The period from the Turkish invasion of Efrîn 2018 to the invasion of Artsakh now has some important lessons for democrats in the NAWA region:

First off, you can't rely on USA, Europe or Russia and need to seek alliances among yourselves instead. (1/8)
"The West" is very focused on its own problems and if they decide to get involved in NAWA, it's some kind of dilletantic macchiavellism:

To legitimize it at home, the rhetorics are pro-democratic, while the objectives are not. (2/8)
Internal factions have different visions of what to do, so tactics are shifting a lot. This is visible e.g. in the Syria policies of the USA, or how Europe first cooperated strongly with Ben Ali and al-Qadhafi, just to ditch them in 2011. (3/8)
But when the young democracies were established, Europe lost interest instead of helping Libya build a parliament-controlled security apparatus and Tunisia getting out of the economical crisis.

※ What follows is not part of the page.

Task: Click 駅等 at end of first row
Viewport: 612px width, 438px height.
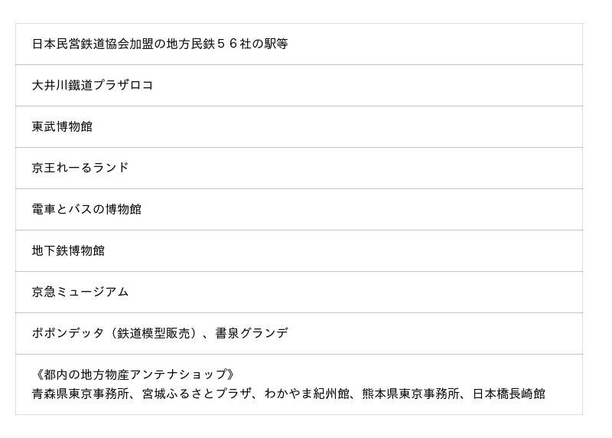Action: pos(276,44)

Because these are long-term commitments that don't bring applause at home. (4/8)
Left-leaning European opposition however is often privileged pseudo-pacifism.
Interventions in order to stop aggressors are viewed as aggression by many. From the safety of Europe, they fail to understand how democracies there are threatened in their existence by hegemons. (5/8)
Authoritarian states like Turkey and Azerbaijan are expansive, armed to the teeth and have their sights on small democracies like Artsakh, Rojava and Cyprus, who are unable to compete with their strength. (6/8)
Likewise, Russia, or for that matter also regional powers like Saudi-Arabia, UAE and Iran are interested in removing democracies from the map in NAWA, because these might become a threat to the authoritarian corner stones of their states.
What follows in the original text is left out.